Home • Camden County News Hope and Remembrance vigil connects Camden County families

Hope and Remembrance vigil connects Camden County families

Officials and community members reflect on substance abuse and opioid epidemic

Hundreds of families gather on Aug. 31 at Timber Creek Park on Overdose Awareness Day to remember loved ones who have died from substance abuse. (EMILY LIU/The Sun)

Hundreds of families made their way to Timber Creek Park on Aug. 31 to take part in the annual Hope and Remembrance Memorial Vigil, an event that recognizes deaths from substance abuse on Overdose Awareness Day.

Prior to the vigil, families were invited to submit names and photos of their lost loved ones to be included in a slide show during the event, held at a park memorial created last year. They were also invited to purchase pavers engraved with a lost loved one’s name to be added there.

Upon entry, guests were handed flameless candles and purple ribbons. Booths had resources available for people struggling with addiction or their families. Throughout the night, officials and community members addressed the crowd to reflect on the opioid epidemic.

In 2020, we lost 93,000 Americans to a drug overdose; the most deaths ever recorded in a single year,” Congressman Donald Norcross said, via a representative. “This includes more than 3,000 New Jersians, nearly 300 right here in Camden County.”

“Although our effort is great and we have made an impact in raising awareness, reducing stigma and expanding treatment, we cannot give up until our children stop dying and addiction is treated like any other disease,” said Camden County Commissioner Louis Cappelli Jr.

He praised the Addiction Awareness Task Force for its hard work, and commended organizations that offer resources. They include Operation SAL, which offers a 24-hour emergency phone line, emergency detox, and short-term residency; HALO (Healing After Loss of Overdose), a 24/7 information line; and Project SAVE, which brings certified alcohol and drug counselors into municipal courts to aid people arrested for substance abuse-related offenses.

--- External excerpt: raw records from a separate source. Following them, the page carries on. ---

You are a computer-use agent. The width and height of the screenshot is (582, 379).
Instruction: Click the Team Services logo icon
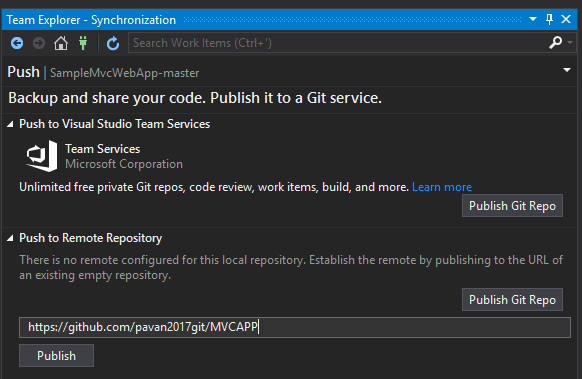pyautogui.click(x=42, y=156)
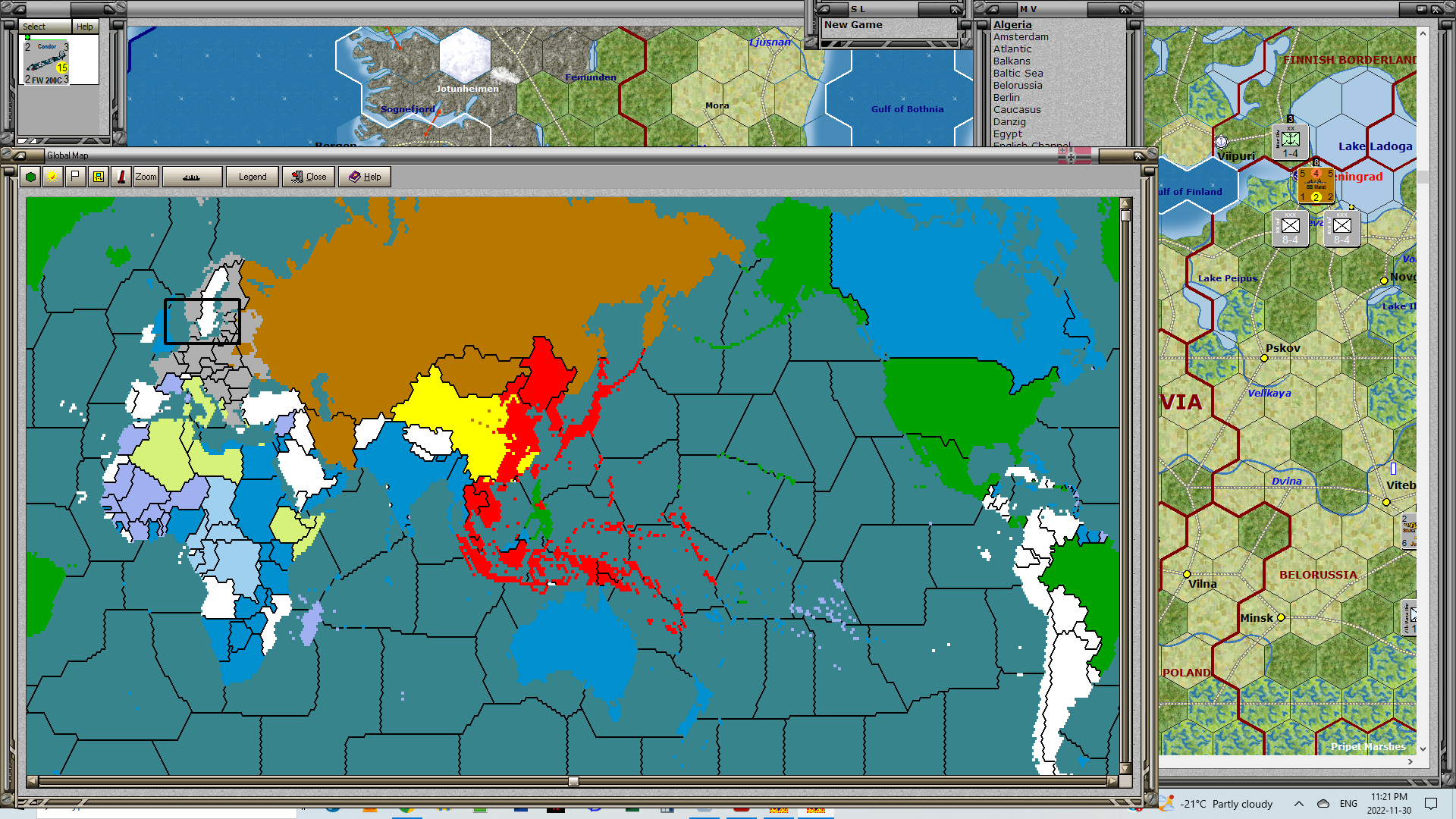Click the yellow sun weather icon

[x=52, y=177]
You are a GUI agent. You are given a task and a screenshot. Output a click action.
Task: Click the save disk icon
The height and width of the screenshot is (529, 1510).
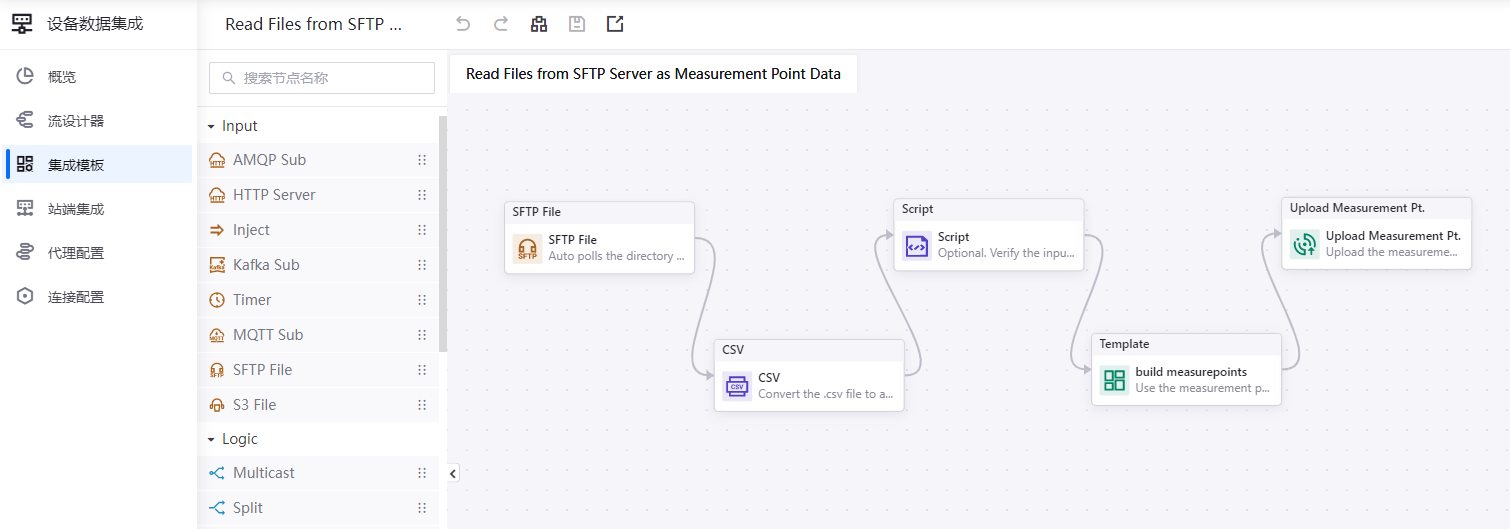point(577,24)
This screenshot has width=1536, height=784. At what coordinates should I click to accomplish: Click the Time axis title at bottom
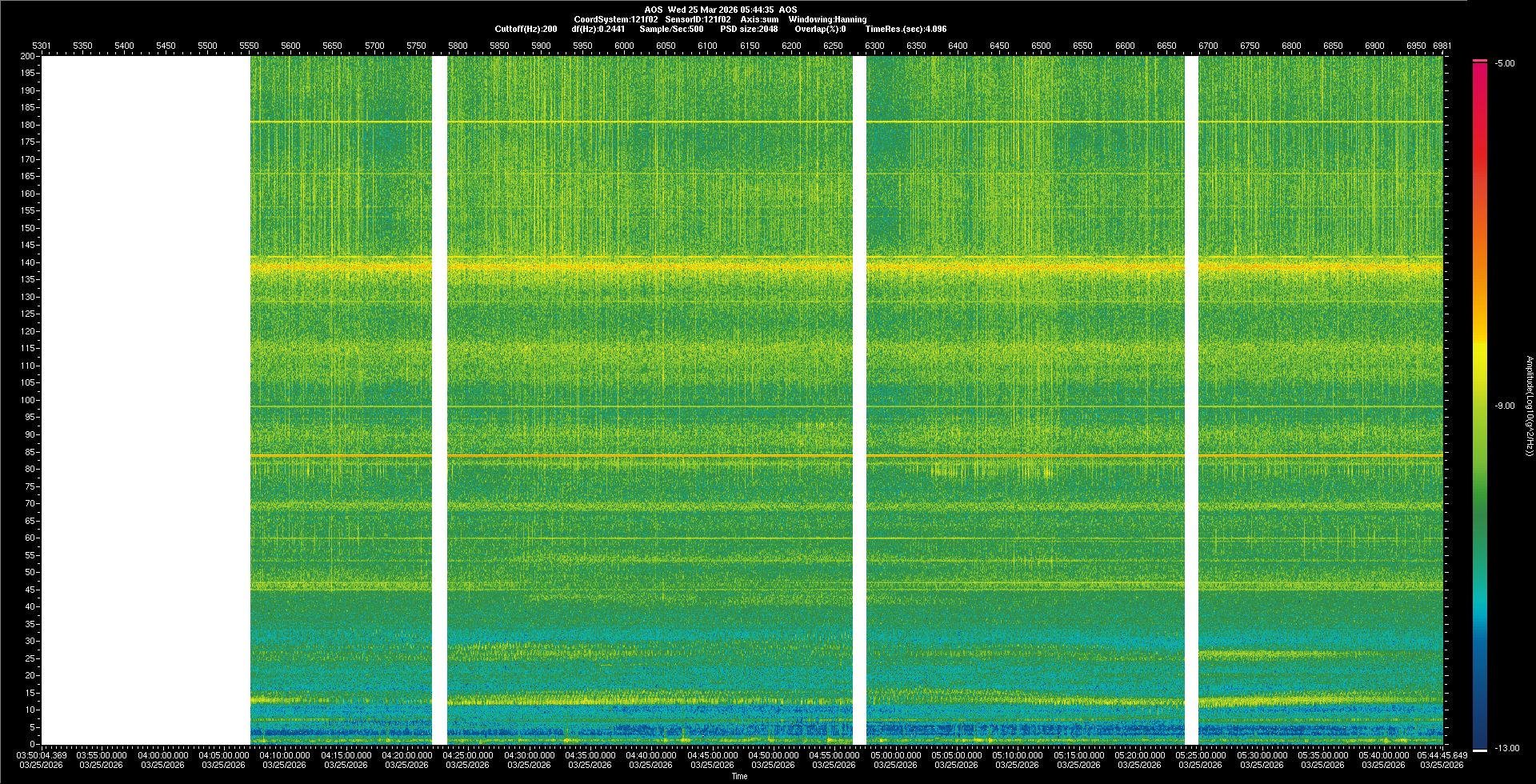pyautogui.click(x=739, y=776)
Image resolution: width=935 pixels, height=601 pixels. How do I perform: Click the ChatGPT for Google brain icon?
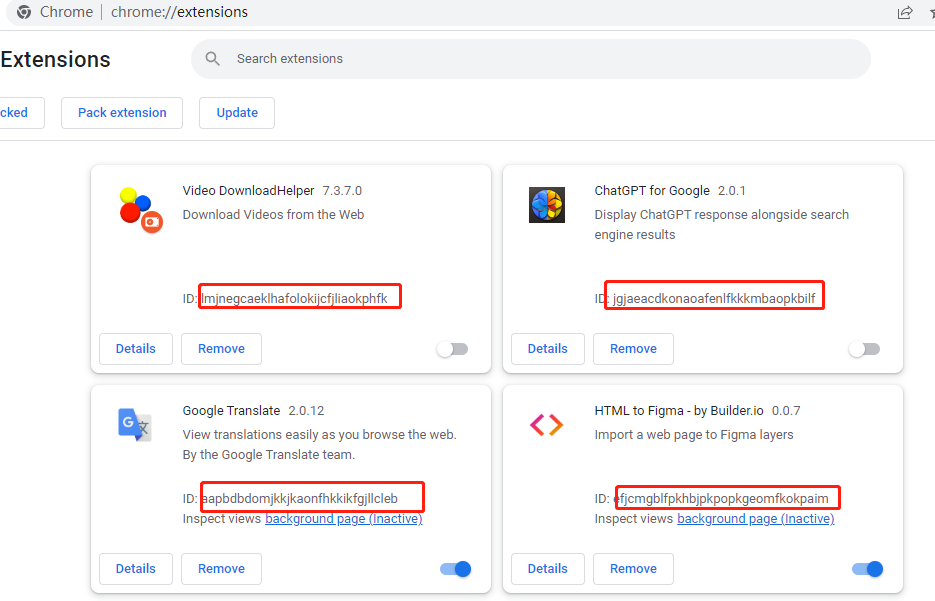547,205
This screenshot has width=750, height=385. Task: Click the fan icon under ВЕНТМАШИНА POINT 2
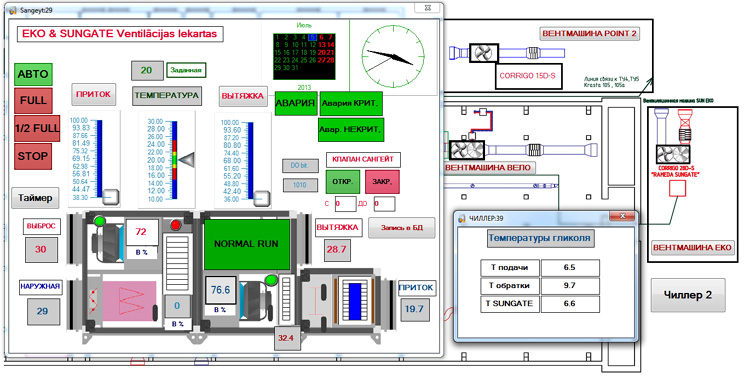[484, 53]
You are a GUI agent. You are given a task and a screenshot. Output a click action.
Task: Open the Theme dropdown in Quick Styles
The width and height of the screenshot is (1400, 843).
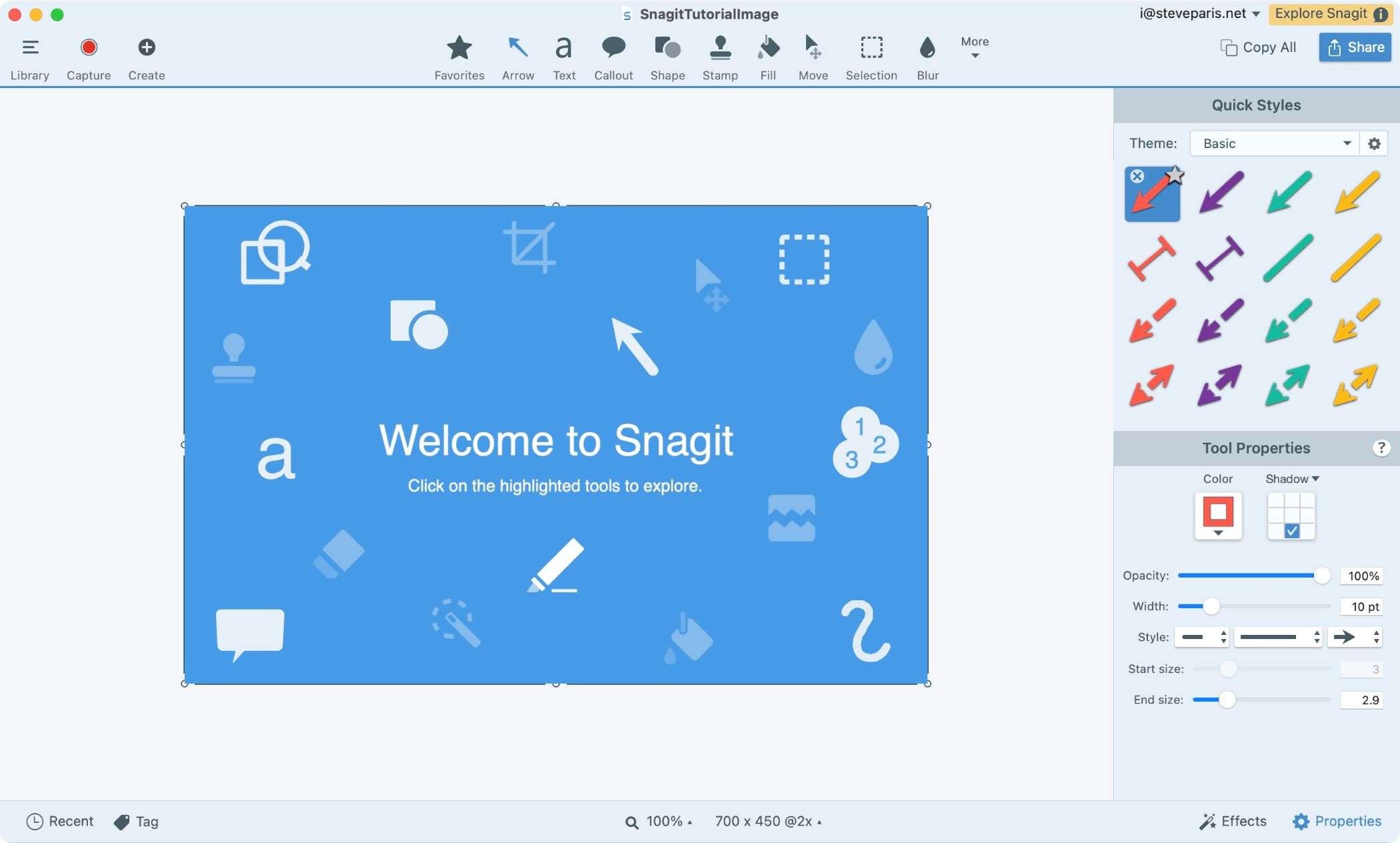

“In 2019, 1,411 people were enrolled in the program, (with) 1,318 treatment admissions,” Cappelli said. “It has resulted in fewer overdoses and fatalities.”

Later in the vigil, physical therapist Dr. Joan Marciniak reflected on her son Jackson, who died three years ago at 27, and the struggles and triumphs he had with drug abuse.

“I failed to see the red flags of my son’s prescription-drug abuse, although I knew every sign and symptom, since I had seen it for years in my patients,” she noted.

“ … What followed for the next 10 years was a long hard battle of addiction, rehab, recovery and relapse, with the cycle repeating itself,” Marciniak added. “The toll that it took on our family is immeasurable, but there are also great moments of triumph and hope.”

Marciniak also spoke on the dangers of fentanyl, a powerful synthetic opioid created to treat severe pain that can slow and stop breathing. And she encouraged people to be mindful of their words.

“Words are powerful and can have an impact on a person’s recovery and how they feel about themselves,” she explained. “Instead of saying ‘an addict, an abuser, a junkie or a druggie,’ use the term ‘a person with substance-abuse disorder.’

“Changing our vocabulary can go a long way in destigmatizing substance use and can help to heal those still struggling and those in recovery,” Marciniak added.